▸ Aufgabe 1: Welche Band wählt die befragte Person im Interview, wenn sie zwischen Beatles und Stones entscheiden soll?
▸ Aufgabe 2: Führe das Interview nach seiner letzten Zeile fort.

42. Du hast dich im Vorstand der IG Kultur engagiert, der wegen Unstimmigkeiten ausgewechselt wurde. Hat das dein Bild der Kulturszene verändert?
Nein. Es gibt Sachen, die mich irritiert haben, aber das ist schon alles. Ich bin auch immer noch Mitglied in der IG Kultur.

43. Bist du ein nachtragender Mensch?
Überhaupt nicht. Ich habe die wunderbare Gabe, vergessen zu können. Ich will mir auch meine Tage nicht mit solchen Sachen madig machen. Es ist viel einfacher, vorwärts zu schauen.

44. Was ist Luxus für dich?
Schönes Wetter (lacht). Überhaupt hier zu sein, in diesem Land und dieser Stadt – das ist der grösste Luxus. Und mein Arbeitsplatz ist wohl der schönste, den es auf dem Platz Luzern überhaupt gibt. 

Nicht schlecht, dieser Arbeitsort am See: Die «Buvette» auf dem Inseli.

Nicht schlecht, dieser Arbeitsort am See: Die «Buvette» auf dem Inseli.

(Bild: cha)

45. Beatles oder Stones?
Völlig klar: Beatles. Im Gegensatz zu den Stones haben sie nicht nur gute Songs, sondern auch gute Platten gemacht.

46. Gibt es Dinge in deinem Leben, die du bereust?

▸ Bereitgestellte Daten:
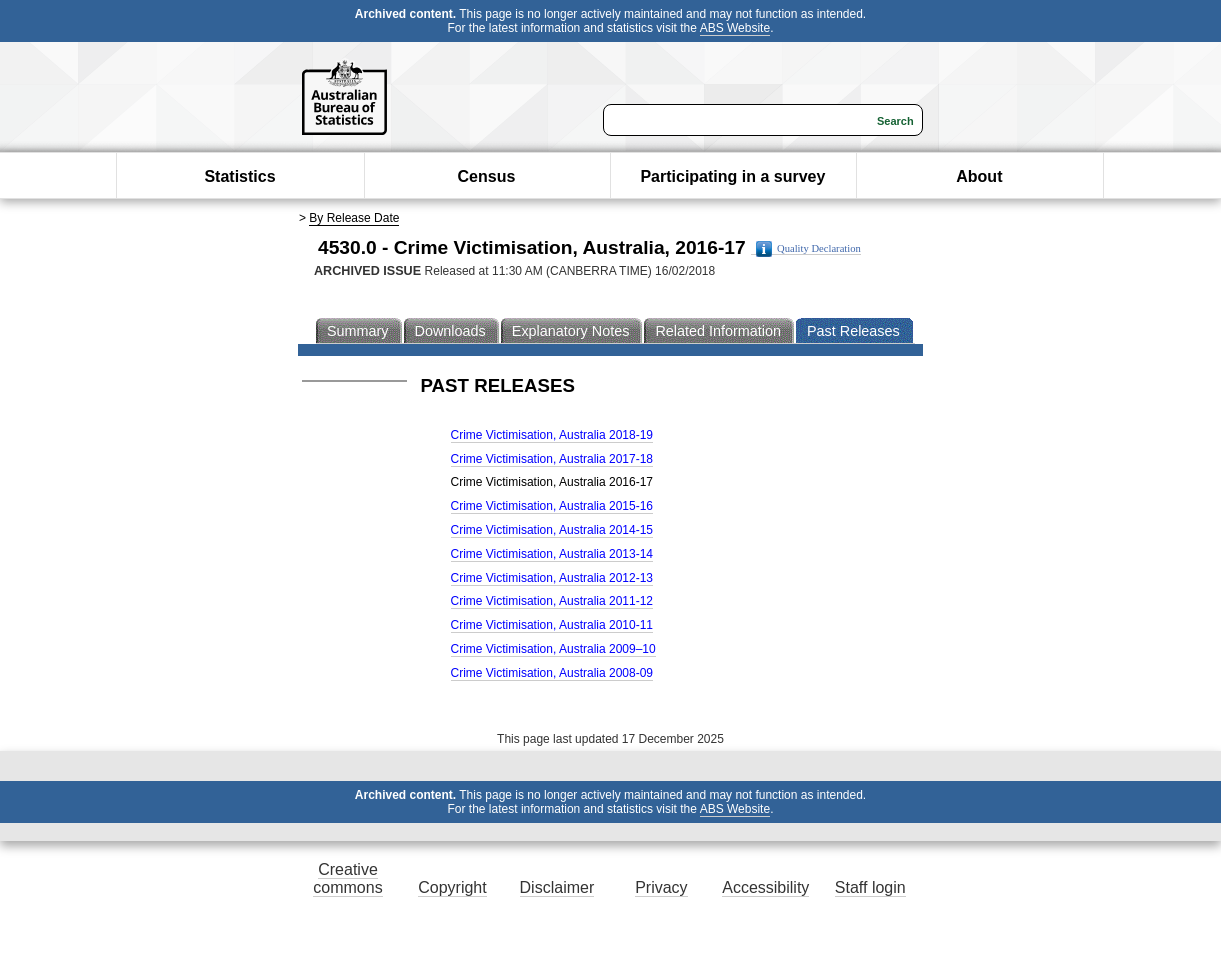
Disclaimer (557, 887)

▸ Antwort 1: Die Beatles.

▸ Antwort 2:
Es gibt sicher Momente, bei denen ich aus dem Kontext heraus falsch gehandelt habe und aus heutiger Sicht anders reagieren würde. Aber von der grossen Linie her bereue ich in diesem Sinn nichts.

47. Worauf bist du besonders stolz?
Auf die Buvette. Es ist gelungen, aus einem Ort, der lange gemieden wurde, einen der beliebtesten Treffpunkte in Luzern zu machen.

48. Auch beim Reusszopf soll es eine Buvette geben. Sie ist soeben ausgeschrieben. Bewirbst du dich?
Nein. Ich habe meine Buvette auf dem Inseli und das ist genug. 

49. Hast du Vorbilder?
Ich bin ja kein Teenager, der noch Bravo-Poster daheim aufhängt. Es gibt Leute wie meine Eltern, die mich geprägt haben und die mir wichtig sind.

50. Deine Vision für den Rest der Sommersaison?
Endlich einmal zwei Wochen am Stück schönes Wetter! Das würde nicht nur uns guttun, sondern allen Leuten.